From a couple different sides of the mountain

It got more amazing, though, as we decided to walk around the mountain. We took Luggard Road which circumnavigates the peak. No one else was doing it, which was the most attractive part.

Immediately starting the little hike we were completely encapsulated in green forest. Banyan trees (the ones with vines that just pour onto every every stair or crack in the sidewalk). There was bamboo, palm fronds as tall as a human and the widest leaves I’ve ever seen.


It was almost unbelievable that there was this much forest and green when there was the mass of city just down below.


Then there were the bugs. The cicadas, mosquitos, and ants were expected.
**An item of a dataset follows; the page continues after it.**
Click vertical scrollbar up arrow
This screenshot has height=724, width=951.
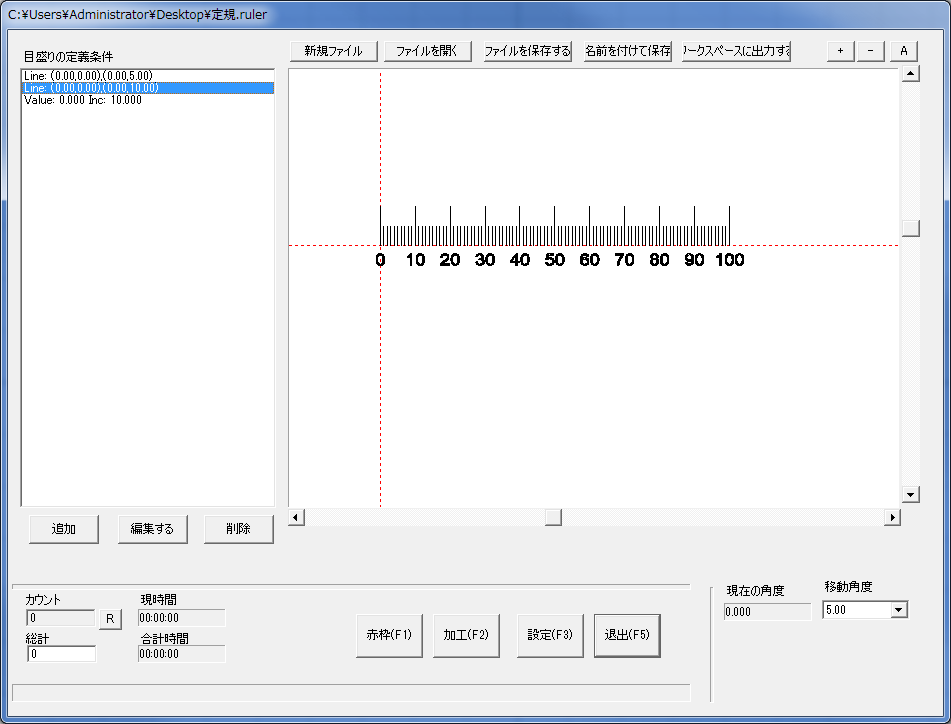[x=910, y=73]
What we didn’t expect were “Stick Bugs” (see the upper left picture next to the leaves). And then Banana Spiders. God help us all.
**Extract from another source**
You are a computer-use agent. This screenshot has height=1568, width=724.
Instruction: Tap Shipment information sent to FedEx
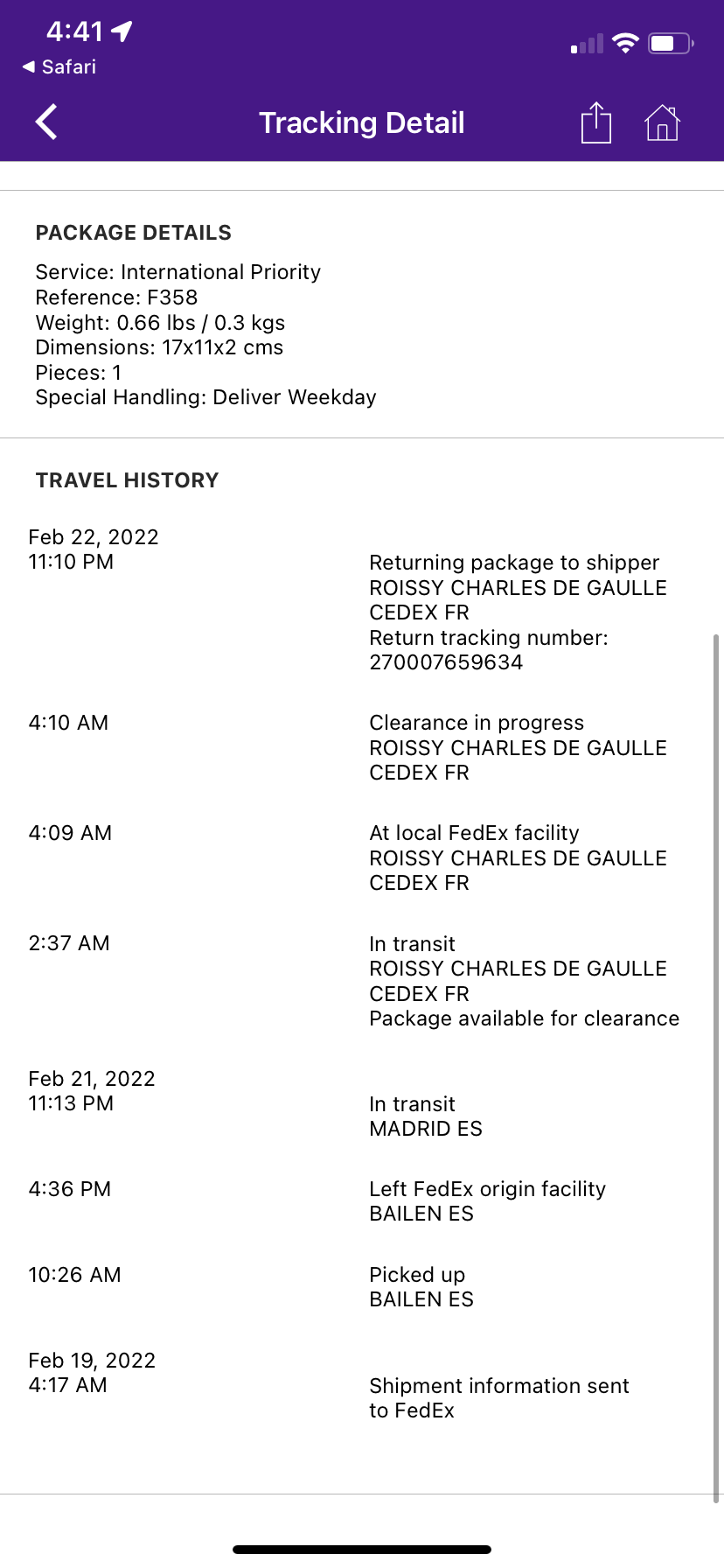coord(498,1397)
These are ginormous, spiny horrible looking creatures. I’ve heard them called “Banana Spiders” which sucks because there are other real banana spiders which are super poisonous and so aggressive they’ll actually come after you.

So these ones are not that kind. But we thought they were at the time – we had horrible feeling of doom every time we saw them.

Hungry, we found a dim sum (steamed filled dumpling) restaurant.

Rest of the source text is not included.